One of the things I find myself continuing to think about is Gitelman’s argument that “all new media emerge into and help to reconstruct publics and public life, and that this in turn has broad implications for the operation of public memory, its mode and substance. The history of emergent media, in other words, is partly the history of history, of what (and who) gets preserved—written down, printed up, recorded, filmed, taped, or scanned—and why” (26). This idea of “the history of history,” of who gets to be preserved, and how, and why, seems pretty interesting, especially the fact that thinking about emergent media’s role in all this allows us to consider how it is that an emerging form of media can be “less a causal agent of change than it [is] fully symptomatic of its time” (29). And I think that’s it’s interesting that Gitelman explores, specifically, aural media and the manner in which “the early history of sound recording makes visible the ways in which new media emerge as local anomalies that are also deeply embedded within the ongoing discursive formations of their day, within the what, who, how, and why of public memory, public knowledge, and public life” (29).
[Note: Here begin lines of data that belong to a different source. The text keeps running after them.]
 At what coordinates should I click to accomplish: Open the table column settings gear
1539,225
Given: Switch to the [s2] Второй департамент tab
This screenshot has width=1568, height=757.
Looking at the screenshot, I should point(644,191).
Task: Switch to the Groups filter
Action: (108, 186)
As someone who collects records, this has me thinking about the tangibility of sound and how aural texts might be made material through something like tinfoil—or an iPod—for as Gitelman explains, “Tinfoil offered a new, precise sort of quotation, in effect, or a way of living with the question of quotation as never before. To put it another way, the tinfoil souvenirs suggested that oral productions might be textually embodied as aural reproductions, rather than as the usual sort of graphic representation, spelled out and wedged between quotation marks on a page” (40). I wonder if this speaks in any way to Levy’s discussion of podcasting as a “democratizing agent” (246); are podcasts, like tinfoil “textually embodied as aural reproductions,” and is it this embodied reproduction that helps it to be this democratizing agent?